Nearly forgot. You have to add the purge acl's before this will work
as well. They're detailed more in the faq part mentioned above.
But if you bang this in and do a -k reconf, purge will work on localhost.

        acl PURGE method purge
        acl localhost src 127.0.0.1
        http_access allow purge localhost
        http_access deny purge

You probably wouldn't want to run this on a busy cache during the day.
On mine it used up 30 - 50% CPU.
You will also need to do each cache drive one at a time with this
current code. Probably not a bad thing really :-)

The other thing I learnt from all this is that just because you use
an always_direct doesn't mean it isn't cached.

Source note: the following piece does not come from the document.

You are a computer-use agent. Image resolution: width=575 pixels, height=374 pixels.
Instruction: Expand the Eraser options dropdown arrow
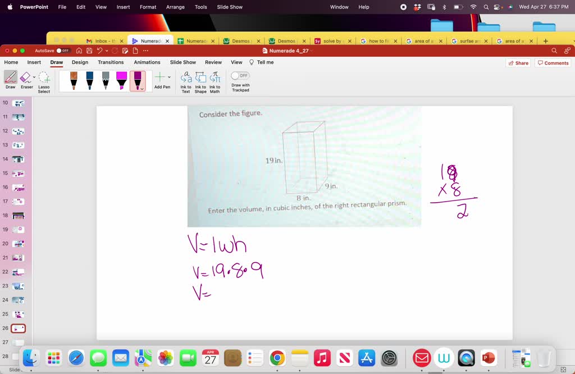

Just that it doesn't poll
peers. You also have to enter them into no_cache to go direct and also
not cache the results.

This code would also be good for looking for certain types of cached
files, like .mp3's, which I recall someone asking about. Actually,
while reports generated by calamaris and pwebstats show you the changes
and volume flows over a period of time, it would also be useful to know
exactly what's in the cache. Percentages, volumes etc. Another day.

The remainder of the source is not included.